HUO This project about moving across borders and translation has also gained some extra significance in the three years since we first discussed making it.
It’s in making mistakes, merging languages, mistranslating, that we might see emerge a new kind of literature
AT We’re living in an era that seems to see a border or an identity – both collective and individual – as something absolute and to be valued. Our current politics, on both the left and the right, is pitiful. So, yes, this project has certainly acquired extra polemical meaning, but then I always understood Studio Créole as an act of resistance. Maybe this is just because I’m Jewish – and Jewishness in literature for me has always meant a refusal of national boundaries. But then, I think there may be an even deeper blasphemy going on here, that goes beyond even politics. It’s always important to be blasphemous about the things that people take most seriously, and one reason why world literature still feels like a conspiratorial project is that we still tend to take language very seriously. The world cannot be said in a single language – just as a person is not bound to a single language either. But we’re so rooted in the idea of a single language, a mother tongue, and of a person’s identity as in some way correspondingly single and transparent, that any attempt to think in terms of a world or a planet is very difficult. It can feel either artificial or unnatural. But what a future world literature will require is the knowledge that a language isn’t something that belongs – to a landscape, or a nation, or a person. And one method will be a form of créolité…
I’ve always been interested in deconstructing fluency and competence – to question the authority literature would like to achieve.
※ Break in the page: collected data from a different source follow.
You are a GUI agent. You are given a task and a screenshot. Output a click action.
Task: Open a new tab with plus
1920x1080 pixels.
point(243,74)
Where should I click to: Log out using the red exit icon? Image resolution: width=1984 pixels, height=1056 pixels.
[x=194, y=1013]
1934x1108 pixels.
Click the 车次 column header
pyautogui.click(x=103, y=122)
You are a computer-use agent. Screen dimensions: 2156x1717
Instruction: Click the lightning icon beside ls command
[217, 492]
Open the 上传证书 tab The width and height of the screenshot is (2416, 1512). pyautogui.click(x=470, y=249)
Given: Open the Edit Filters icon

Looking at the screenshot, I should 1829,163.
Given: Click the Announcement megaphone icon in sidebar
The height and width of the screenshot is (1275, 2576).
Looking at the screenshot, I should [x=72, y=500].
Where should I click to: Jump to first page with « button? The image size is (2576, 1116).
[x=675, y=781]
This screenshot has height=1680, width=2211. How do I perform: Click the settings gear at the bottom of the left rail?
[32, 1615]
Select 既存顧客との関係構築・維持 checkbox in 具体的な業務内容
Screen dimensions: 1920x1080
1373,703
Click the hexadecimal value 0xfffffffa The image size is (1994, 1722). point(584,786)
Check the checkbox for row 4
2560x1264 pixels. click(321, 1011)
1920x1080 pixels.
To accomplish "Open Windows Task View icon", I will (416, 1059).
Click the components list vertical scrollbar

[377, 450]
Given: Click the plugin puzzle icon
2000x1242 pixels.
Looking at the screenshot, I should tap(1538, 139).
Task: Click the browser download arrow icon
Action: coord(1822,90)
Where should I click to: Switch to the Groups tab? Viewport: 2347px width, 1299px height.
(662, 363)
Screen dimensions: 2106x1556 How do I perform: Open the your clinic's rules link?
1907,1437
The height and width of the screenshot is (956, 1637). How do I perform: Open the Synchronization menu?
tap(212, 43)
That’s why Glissant’s example is so important, and his idea of créolité: it’s in making mistakes, merging languages, mistranslating, that we might see emerge a new kind of literature.
HUO Perhaps we can finish with another quote from Etel Adnan: ‘Thankfully, we are living after Babel, in a world of many languages that we can all move between. Our deepest identity is created from an infinite number of things and every language is the door to a whole world.’
Hans Ulrich Obrist, born in Zürich, is an art curator, critic and historian of art. He is artistic director at the Serpentine Galleries, London, and author of The Interview Project, an extensive ongoing project of interviews. He is also coeditor of the journal Cahiers d’Art.
Adam Thirlwell, born in London, is a novelist and essayist whose works – including Politics (2003), The Escape (2009) and Lurid & Cute (2015) – have been translated into 30 languages. He has twice been named as one of Granta’s Best of Young British Novelists. In 2015 he received the E.M. Forster Award from the American Academy of Arts and Letters and in 2018 he was made a Fellow of the Royal Society of Literature. He is the London editor of The Paris Review.
The above is an edited and expanded version of a conversation at Galerie Thaddaeus Ropac, London, in May 2019, part of the United Artists for Europe programme.